**PROBLEM DESCRIPTION**
Please print the records below word for word.

**GIVEN DATA**
↓
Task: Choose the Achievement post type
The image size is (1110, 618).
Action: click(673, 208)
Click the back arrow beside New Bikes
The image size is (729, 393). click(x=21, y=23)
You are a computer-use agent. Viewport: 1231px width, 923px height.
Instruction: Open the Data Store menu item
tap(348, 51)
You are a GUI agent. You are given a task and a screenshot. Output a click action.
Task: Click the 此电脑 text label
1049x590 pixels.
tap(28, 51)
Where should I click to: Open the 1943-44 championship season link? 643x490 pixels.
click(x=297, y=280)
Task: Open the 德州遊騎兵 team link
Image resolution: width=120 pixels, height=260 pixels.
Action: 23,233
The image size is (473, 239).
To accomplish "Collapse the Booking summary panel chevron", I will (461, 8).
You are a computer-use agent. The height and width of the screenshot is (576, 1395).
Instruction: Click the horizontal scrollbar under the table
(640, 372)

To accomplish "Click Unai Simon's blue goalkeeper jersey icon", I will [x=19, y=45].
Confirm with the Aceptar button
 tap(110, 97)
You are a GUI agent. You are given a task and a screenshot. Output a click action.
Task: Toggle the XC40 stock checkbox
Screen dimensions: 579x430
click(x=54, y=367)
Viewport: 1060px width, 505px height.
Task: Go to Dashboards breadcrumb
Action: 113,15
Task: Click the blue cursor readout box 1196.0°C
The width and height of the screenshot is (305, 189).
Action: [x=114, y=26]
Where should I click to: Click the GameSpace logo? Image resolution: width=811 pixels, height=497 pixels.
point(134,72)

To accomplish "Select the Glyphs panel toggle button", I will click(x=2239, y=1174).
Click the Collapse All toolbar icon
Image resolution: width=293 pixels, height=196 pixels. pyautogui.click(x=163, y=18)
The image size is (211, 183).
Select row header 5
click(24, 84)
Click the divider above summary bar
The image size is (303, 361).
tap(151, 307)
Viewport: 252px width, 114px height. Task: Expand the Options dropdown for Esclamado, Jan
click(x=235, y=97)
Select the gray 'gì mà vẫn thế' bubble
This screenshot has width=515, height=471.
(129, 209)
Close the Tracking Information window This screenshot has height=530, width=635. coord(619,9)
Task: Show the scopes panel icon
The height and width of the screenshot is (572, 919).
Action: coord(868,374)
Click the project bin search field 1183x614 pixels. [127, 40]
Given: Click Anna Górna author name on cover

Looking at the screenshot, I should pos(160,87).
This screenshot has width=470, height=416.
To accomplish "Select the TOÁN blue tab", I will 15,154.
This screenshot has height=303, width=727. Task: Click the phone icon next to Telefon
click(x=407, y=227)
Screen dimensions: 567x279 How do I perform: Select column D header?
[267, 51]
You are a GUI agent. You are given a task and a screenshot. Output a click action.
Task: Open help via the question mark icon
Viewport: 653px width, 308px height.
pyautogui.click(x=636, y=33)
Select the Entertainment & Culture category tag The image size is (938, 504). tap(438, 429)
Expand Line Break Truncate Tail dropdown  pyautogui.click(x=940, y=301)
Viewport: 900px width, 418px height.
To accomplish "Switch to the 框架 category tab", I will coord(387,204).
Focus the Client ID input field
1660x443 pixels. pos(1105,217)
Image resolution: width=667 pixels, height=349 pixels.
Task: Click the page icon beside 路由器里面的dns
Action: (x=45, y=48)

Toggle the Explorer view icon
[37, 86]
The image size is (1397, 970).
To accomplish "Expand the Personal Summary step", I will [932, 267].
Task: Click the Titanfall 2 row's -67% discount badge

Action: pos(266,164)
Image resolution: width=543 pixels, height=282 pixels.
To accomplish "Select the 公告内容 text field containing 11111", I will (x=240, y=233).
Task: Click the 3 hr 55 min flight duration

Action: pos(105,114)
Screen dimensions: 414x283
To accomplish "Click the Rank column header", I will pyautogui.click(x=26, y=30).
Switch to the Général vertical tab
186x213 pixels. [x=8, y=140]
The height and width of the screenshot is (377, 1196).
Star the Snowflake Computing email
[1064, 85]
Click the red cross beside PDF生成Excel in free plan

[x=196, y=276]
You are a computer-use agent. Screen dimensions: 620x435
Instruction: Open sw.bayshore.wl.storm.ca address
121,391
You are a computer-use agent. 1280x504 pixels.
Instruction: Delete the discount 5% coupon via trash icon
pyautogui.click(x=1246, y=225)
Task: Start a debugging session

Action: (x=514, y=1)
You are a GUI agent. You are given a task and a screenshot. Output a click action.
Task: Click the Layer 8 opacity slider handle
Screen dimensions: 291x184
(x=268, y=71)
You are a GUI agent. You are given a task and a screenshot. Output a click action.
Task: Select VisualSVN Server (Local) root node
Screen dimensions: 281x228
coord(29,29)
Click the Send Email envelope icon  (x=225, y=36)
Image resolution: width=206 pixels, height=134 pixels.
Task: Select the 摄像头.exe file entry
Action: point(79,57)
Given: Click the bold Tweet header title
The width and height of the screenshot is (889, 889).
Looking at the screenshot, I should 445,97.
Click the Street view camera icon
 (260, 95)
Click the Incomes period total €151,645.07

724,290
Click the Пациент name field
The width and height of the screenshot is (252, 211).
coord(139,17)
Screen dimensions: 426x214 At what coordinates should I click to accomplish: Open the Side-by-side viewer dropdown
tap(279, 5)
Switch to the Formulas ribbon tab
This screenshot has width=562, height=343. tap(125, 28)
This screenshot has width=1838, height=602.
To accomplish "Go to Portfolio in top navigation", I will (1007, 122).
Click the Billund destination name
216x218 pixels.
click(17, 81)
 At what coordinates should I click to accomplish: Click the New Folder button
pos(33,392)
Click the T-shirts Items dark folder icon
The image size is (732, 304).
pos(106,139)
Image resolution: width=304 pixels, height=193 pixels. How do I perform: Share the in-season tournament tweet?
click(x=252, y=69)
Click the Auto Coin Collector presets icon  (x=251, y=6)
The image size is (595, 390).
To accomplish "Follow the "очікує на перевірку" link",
↑
**ANSWER TO THE EXERCISE**
Task: Choose the Achievement post type
The image size is (1110, 618).
Action: click(673, 208)
Click the back arrow beside New Bikes
The image size is (729, 393). click(x=21, y=23)
You are a computer-use agent. Viewport: 1231px width, 923px height.
Instruction: Open the Data Store menu item
tap(348, 51)
You are a GUI agent. You are given a task and a screenshot. Output a click action.
Task: Click the 此电脑 text label
1049x590 pixels.
tap(28, 51)
Where should I click to: Open the 1943-44 championship season link? 643x490 pixels.
click(x=297, y=280)
Task: Open the 德州遊騎兵 team link
Image resolution: width=120 pixels, height=260 pixels.
Action: 23,233
The image size is (473, 239).
To accomplish "Collapse the Booking summary panel chevron", I will (461, 8).
You are a computer-use agent. The height and width of the screenshot is (576, 1395).
Instruction: Click the horizontal scrollbar under the table
(640, 372)

To accomplish "Click Unai Simon's blue goalkeeper jersey icon", I will [x=19, y=45].
Confirm with the Aceptar button
 tap(110, 97)
You are a GUI agent. You are given a task and a screenshot. Output a click action.
Task: Toggle the XC40 stock checkbox
Screen dimensions: 579x430
click(x=54, y=367)
Viewport: 1060px width, 505px height.
Task: Go to Dashboards breadcrumb
Action: 113,15
Task: Click the blue cursor readout box 1196.0°C
The width and height of the screenshot is (305, 189).
Action: [x=114, y=26]
Where should I click to: Click the GameSpace logo? Image resolution: width=811 pixels, height=497 pixels.
point(134,72)

To accomplish "Select the Glyphs panel toggle button", I will click(x=2239, y=1174).
Click the Collapse All toolbar icon
Image resolution: width=293 pixels, height=196 pixels. pyautogui.click(x=163, y=18)
The image size is (211, 183).
Select row header 5
click(24, 84)
Click the divider above summary bar
The image size is (303, 361).
tap(151, 307)
Viewport: 252px width, 114px height. Task: Expand the Options dropdown for Esclamado, Jan
click(x=235, y=97)
Select the gray 'gì mà vẫn thế' bubble
This screenshot has width=515, height=471.
(129, 209)
Close the Tracking Information window This screenshot has height=530, width=635. coord(619,9)
Task: Show the scopes panel icon
The height and width of the screenshot is (572, 919).
Action: coord(868,374)
Click the project bin search field 1183x614 pixels. [127, 40]
Given: Click Anna Górna author name on cover

Looking at the screenshot, I should pos(160,87).
This screenshot has width=470, height=416.
To accomplish "Select the TOÁN blue tab", I will 15,154.
This screenshot has height=303, width=727. Task: Click the phone icon next to Telefon
click(x=407, y=227)
Screen dimensions: 567x279 How do I perform: Select column D header?
[267, 51]
You are a GUI agent. You are given a task and a screenshot. Output a click action.
Task: Open help via the question mark icon
Viewport: 653px width, 308px height.
pyautogui.click(x=636, y=33)
Select the Entertainment & Culture category tag The image size is (938, 504). tap(438, 429)
Expand Line Break Truncate Tail dropdown  pyautogui.click(x=940, y=301)
Viewport: 900px width, 418px height.
To accomplish "Switch to the 框架 category tab", I will coord(387,204).
Focus the Client ID input field
1660x443 pixels. pos(1105,217)
Image resolution: width=667 pixels, height=349 pixels.
Task: Click the page icon beside 路由器里面的dns
Action: (x=45, y=48)

Toggle the Explorer view icon
[37, 86]
The image size is (1397, 970).
To accomplish "Expand the Personal Summary step", I will [932, 267].
Task: Click the Titanfall 2 row's -67% discount badge

Action: pos(266,164)
Image resolution: width=543 pixels, height=282 pixels.
To accomplish "Select the 公告内容 text field containing 11111", I will (x=240, y=233).
Task: Click the 3 hr 55 min flight duration

Action: pos(105,114)
Screen dimensions: 414x283
To accomplish "Click the Rank column header", I will pyautogui.click(x=26, y=30).
Switch to the Général vertical tab
186x213 pixels. [x=8, y=140]
The height and width of the screenshot is (377, 1196).
Star the Snowflake Computing email
[1064, 85]
Click the red cross beside PDF生成Excel in free plan

[x=196, y=276]
You are a computer-use agent. Screen dimensions: 620x435
Instruction: Open sw.bayshore.wl.storm.ca address
121,391
You are a computer-use agent. 1280x504 pixels.
Instruction: Delete the discount 5% coupon via trash icon
pyautogui.click(x=1246, y=225)
Task: Start a debugging session

Action: (x=514, y=1)
You are a GUI agent. You are given a task and a screenshot. Output a click action.
Task: Click the Layer 8 opacity slider handle
Screen dimensions: 291x184
(x=268, y=71)
You are a GUI agent. You are given a task and a screenshot. Output a click action.
Task: Select VisualSVN Server (Local) root node
Screen dimensions: 281x228
coord(29,29)
Click the Send Email envelope icon  (x=225, y=36)
Image resolution: width=206 pixels, height=134 pixels.
Task: Select the 摄像头.exe file entry
Action: point(79,57)
Given: Click the bold Tweet header title
The width and height of the screenshot is (889, 889).
Looking at the screenshot, I should 445,97.
Click the Street view camera icon
 (260, 95)
Click the Incomes period total €151,645.07

724,290
Click the Пациент name field
The width and height of the screenshot is (252, 211).
coord(139,17)
Screen dimensions: 426x214 At what coordinates should I click to accomplish: Open the Side-by-side viewer dropdown
tap(279, 5)
Switch to the Formulas ribbon tab
This screenshot has width=562, height=343. tap(125, 28)
This screenshot has width=1838, height=602.
To accomplish "Go to Portfolio in top navigation", I will (1007, 122).
Click the Billund destination name
216x218 pixels.
click(17, 81)
 At what coordinates should I click to accomplish: Click the New Folder button
pos(33,392)
Click the T-shirts Items dark folder icon
The image size is (732, 304).
pos(106,139)
Image resolution: width=304 pixels, height=193 pixels. How do I perform: Share the in-season tournament tweet?
click(x=252, y=69)
Click the Auto Coin Collector presets icon  (x=251, y=6)
The image size is (595, 390).
To accomplish "Follow the "очікує на перевірку" link",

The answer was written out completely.